## Görevler
1. Kayıtlarda "Given" kelimesini içeren bütün satırları gösterin.
2. Nursî'ye göre kâinattaki denge ve ilâhî adalet konusunu işleyen metni kaldığı yerden sürdürün.

## Verilen metin
________________

Halbuki, o sarayda, o şehirde, o memlekette, o âlemde o derece hayretengiz bir muvazene, bir mizan, bir tevzin hükmediyor; bilbedâhe ispat eder ki, bu hadsiz mevcudatta olan hadsiz tahavvülât ve vâridat ve masarif, herbir anda umum kâinatı görür, nazar-ı teftişinden geçirir birtek Zâtın mizanıyla ölçülür, tartılır. Yoksa, balıklardan bir balık, bin yumurtacıkla ve nebâtattan haşhaş gibi bir çiçek, yirmi bin tohumla ve sel gibi akan unsurların, inkılâpların hücumuyla, şiddetle muvazeneyi bozmaya çalışan ve istilâ etmek isteyen esbab başıboş olsalardı veyahut maksatsız, serseri tesadüf ve mizansız, kör kuvvete ve şuursuz, zulmetli tabiata havale edilseydi, o muvazene-i eşya ve muvazene-i kâinat öyle bozulacaktı ki, bir senede, belki bir günde hercümerc olurdu. Yani, deniz karma karışık şeylerle dolacaktı, taaffün edecekti. Hava gazât-ı muzırra ile zehirlenecekti. Zemin ise bir mezbele, bir mezbaha, bir bataklığa dönecekti. Dünya boğulacaktı.”[11]

Yedi gök, yer ve bunlarda bulunan herkes O’nu tesbih eder. O’nu övgü ile tesbih etmeyen hiçbir şey yoktur.” (İsra 17:44)

Nursî, yukarıdaki âyeti tefsir ederken, mühim bir noktaya dikkat çekmektedir: Allah cc. yerde ve gökte herbir şeyi muhtelif hikmetlerle donatmıştır, her bir mahluk kendine has lisanı ile Allah’ın İlâhî sanatını ve her şeyi kuşatan merhametini medhetmekte ve dile getirmektedir. Bu anlamda her bir bitki ve her bir ağaç, tohumdan, filizlenmeye, oradan tomurcuklanıp çiçek açmaya kadar gelişip açılmasının her bir aşamasında sadece Yaratıcılarının birliğini değil, aynı zamanda O’nun hikmetini ve adaletini de göstermektedir ki, bunların herbirisi O’nun yaratmasındaki mükemmelliğe işaret etmektedir. Nursî’ye göre, Allah’ın adaleti sayesindedir ki, herbir ağacın inkişaf ve neşv u nemâsı, son derece düzenli gelişim merhaleleri ve son derece ölçülü bir denge içinde meydana gelmektedir. Zira dikkatli bir göz için, Allah’ın kâmil hikmeti ve adâleti, kainatın her bir zerresinde görülebilir[12].

________________

## Saklanan kayıtlar
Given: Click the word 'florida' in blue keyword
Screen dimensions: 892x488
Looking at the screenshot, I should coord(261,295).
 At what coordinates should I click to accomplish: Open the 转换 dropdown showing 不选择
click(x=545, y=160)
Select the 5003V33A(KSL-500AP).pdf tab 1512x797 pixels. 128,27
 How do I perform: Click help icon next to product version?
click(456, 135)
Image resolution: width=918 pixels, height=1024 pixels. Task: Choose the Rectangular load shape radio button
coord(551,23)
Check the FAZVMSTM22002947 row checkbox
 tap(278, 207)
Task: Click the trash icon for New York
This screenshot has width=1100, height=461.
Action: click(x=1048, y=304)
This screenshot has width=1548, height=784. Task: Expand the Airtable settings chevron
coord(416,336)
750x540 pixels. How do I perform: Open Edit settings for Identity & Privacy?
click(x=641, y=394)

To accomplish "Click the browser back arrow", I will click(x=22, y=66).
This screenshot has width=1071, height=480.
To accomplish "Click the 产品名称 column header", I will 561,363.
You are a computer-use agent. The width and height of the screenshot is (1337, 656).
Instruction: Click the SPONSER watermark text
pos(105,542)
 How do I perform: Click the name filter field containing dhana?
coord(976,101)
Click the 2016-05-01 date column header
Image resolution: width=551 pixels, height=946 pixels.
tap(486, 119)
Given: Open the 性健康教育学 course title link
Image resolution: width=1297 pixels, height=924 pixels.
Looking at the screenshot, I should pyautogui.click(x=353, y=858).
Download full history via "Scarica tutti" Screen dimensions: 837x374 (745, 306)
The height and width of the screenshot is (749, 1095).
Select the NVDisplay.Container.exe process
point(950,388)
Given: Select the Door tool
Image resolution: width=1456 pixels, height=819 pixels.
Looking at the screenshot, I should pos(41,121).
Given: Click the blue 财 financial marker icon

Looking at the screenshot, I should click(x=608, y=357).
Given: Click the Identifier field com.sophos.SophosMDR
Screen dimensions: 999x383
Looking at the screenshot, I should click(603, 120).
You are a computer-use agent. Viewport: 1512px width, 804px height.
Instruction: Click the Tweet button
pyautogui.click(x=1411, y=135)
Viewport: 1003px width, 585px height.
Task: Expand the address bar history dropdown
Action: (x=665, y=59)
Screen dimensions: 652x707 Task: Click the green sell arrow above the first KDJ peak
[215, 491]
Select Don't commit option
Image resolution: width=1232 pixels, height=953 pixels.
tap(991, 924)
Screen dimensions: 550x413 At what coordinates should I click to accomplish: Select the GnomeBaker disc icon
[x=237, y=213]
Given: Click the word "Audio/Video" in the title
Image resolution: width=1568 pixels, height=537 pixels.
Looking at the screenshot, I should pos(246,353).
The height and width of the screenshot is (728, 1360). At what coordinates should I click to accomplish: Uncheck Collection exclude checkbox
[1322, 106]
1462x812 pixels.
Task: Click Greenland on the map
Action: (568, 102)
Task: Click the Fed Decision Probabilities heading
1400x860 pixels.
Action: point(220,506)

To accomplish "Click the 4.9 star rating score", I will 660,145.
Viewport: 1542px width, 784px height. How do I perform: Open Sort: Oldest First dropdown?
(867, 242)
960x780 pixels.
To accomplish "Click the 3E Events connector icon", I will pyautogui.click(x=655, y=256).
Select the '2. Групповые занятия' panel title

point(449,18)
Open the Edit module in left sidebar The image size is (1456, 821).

________________

## Görevlerin yanıtları
1.
Given: Click the word 'florida' in blue keyword
Given: Open the 性健康教育学 course title link
Given: Select the Door tool
Given: Click the blue 财 financial marker icon
Given: Click the Identifier field com.sophos.SophosMDR
Given: Click the word "Audio/Video" in the title

2.
Nursî’ye göre Allah’ın Hakîm ismi iledir ki, kainat her bir sahifesinde yüzlerce kitabın yazıldığı ve her bir satırında yüzlerce sahifenin bulunduğu bir kitap şeklinde bize teşhir edilmektedir. Her bir kelimesinde, binlerce satır ve her bir harfinde yüzlerce kelime bulunmakta ve her bir noktasında kitabın küçük bir fihristesi yer almaktadır. Bu muazzam kitabı dikkatli bir şekilde ve yakından incelediğimizde, bir kere daha ondaki muhteşem mizan ve nizama şaşırıp kalırız, öyle ki, ondaki en küçük ayrıntı bile, ahenkli bir şekilde bir diğer mahlukla irtibatlıdır ve hiç bir köşesinde en küçük bir düzensizlik bile bulunmamaktadır. Üstelik, Nursî’nin Eş’arî tavrı benimseyerek teyid ettiği kainatta böylesine hükmeden mizan ve nizam, her zaman dinamik bir niteliğe sahiptir ve sürekli olarak tecdid edilmektedir[13].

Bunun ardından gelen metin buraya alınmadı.